Kesepakatan Sochi juga dapat membantu memulihkan stabilitas di wilayah tersebut. Stabilitas yang telah hilang karena munculnya terorisme dan bahaya aktor-aktor regional menghancurkan dan meninggalkan proses-proses yang ada di kawasan itu dalam keadaan yang tidak pasti. Ketika stabilitas ini berkembang, potensi disintegrasi di wilayah-wilayah Kurdi di wilayah itu berkurang, karena netralisasi faktor-faktor eksternal, mengurangi hilangnya banyak kapasitas militer kelompok-kelompok terkait serta tekanan-tekanan internal dan regional.
Kondisi Tidak Pasti di Wilayah Kurdi
Namun, daerah yang disengketakan ini menderita beberapa titik gelap dan sensitif. Pertama, berapa lama Turki berniat untuk tinggal di Suriah utara? Apa nasib kelompok yang berafiliasi ke Turki? Akankah Turki siap untuk melepaskan pasukan ini di depan tentara Suriah dengan mengurangi risiko kelompok bersenjata Kurdi?

Ini juga merupakan ancaman serius dari kelompok-kelompok bersenjata Kurdi di wilayah tersebut. Ini adalah kekhawatiran transfer senjata tertentu, termasuk senjata anti kendaraan lapis baja, ke sekutu-sekutu lain di wilayah ini, terutama di Kurdistan Irak.
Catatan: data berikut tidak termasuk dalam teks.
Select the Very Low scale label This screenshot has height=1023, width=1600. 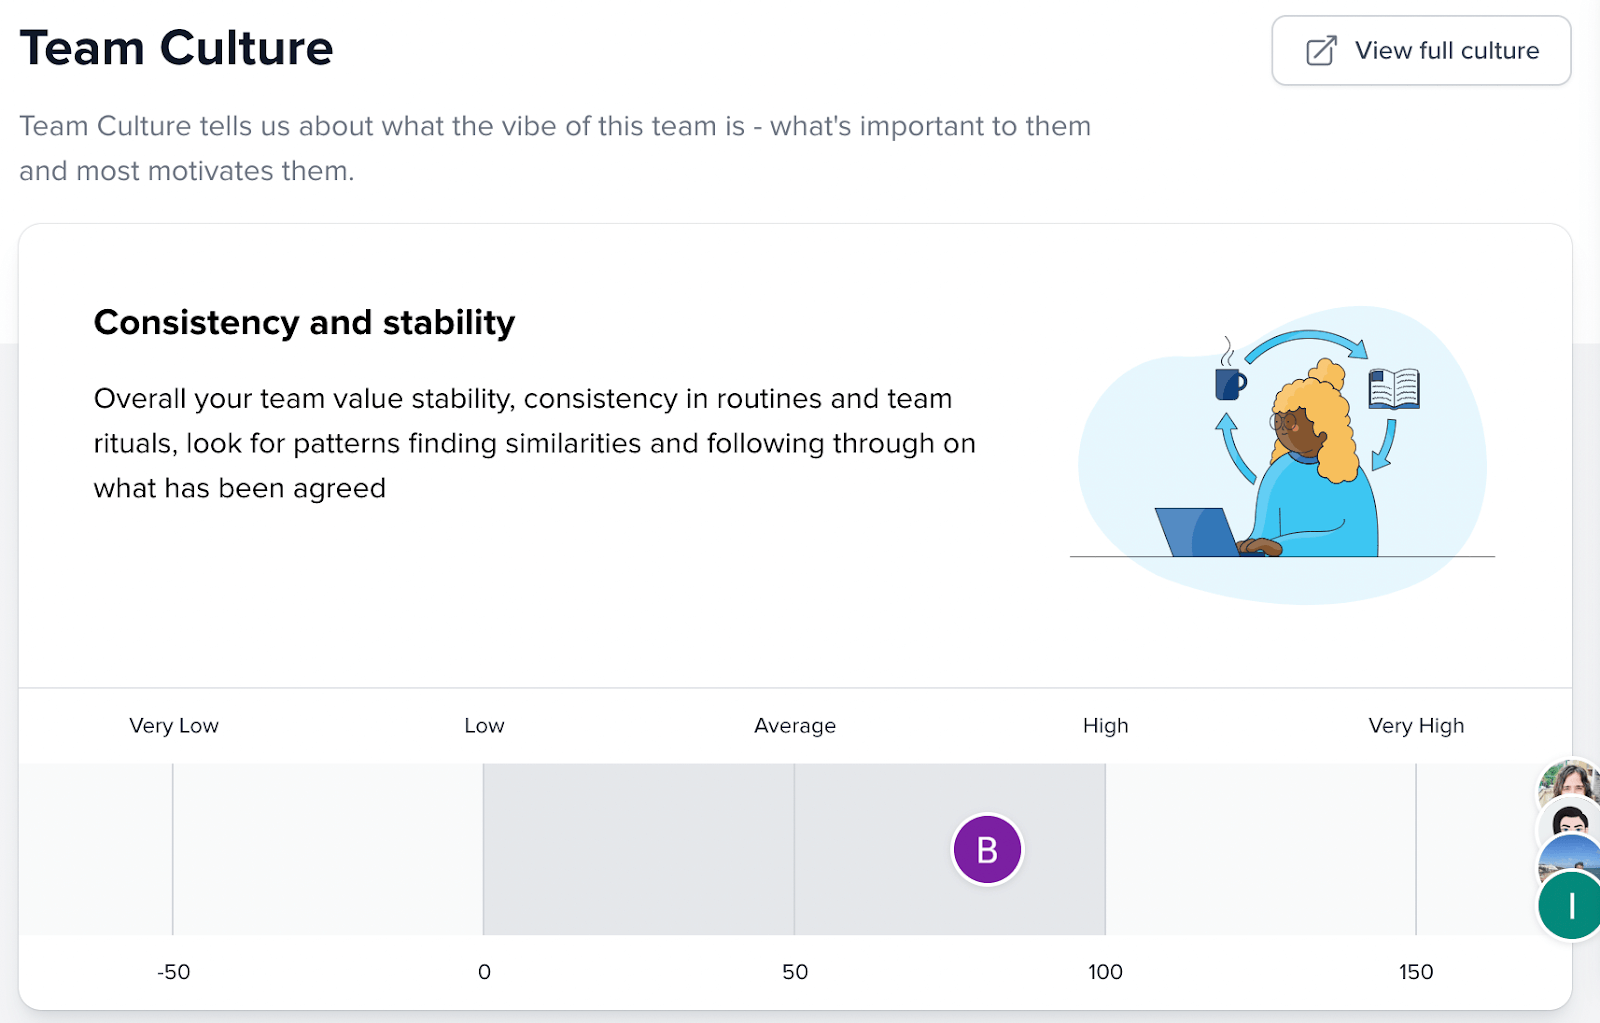174,726
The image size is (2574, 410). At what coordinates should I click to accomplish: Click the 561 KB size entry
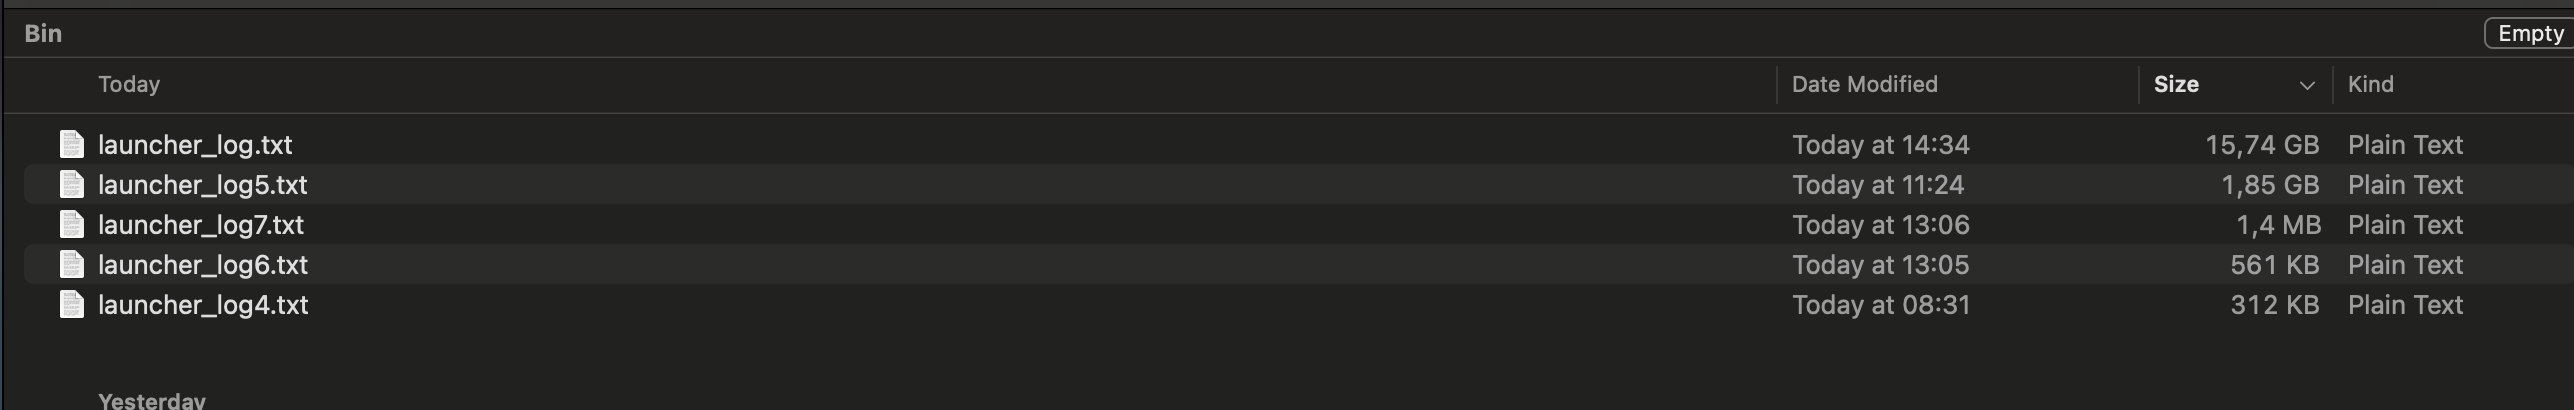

Ancaman yang dapat meningkatkan kepercayaan diri pasukan-pasukan ini untuk mengancam aktor-aktor negara, tetapi masih tidak memberikan dasar bagi perubahan yang saling menguntungkan antara mereka dan aktor-aktor negara. Karena kelompok bersenjata Kurdi dapat mentransfer sebagian besar kemampuan mereka ke sekutu lain dengan bahaya yang dirasakan berkurangnya kapasitas militer.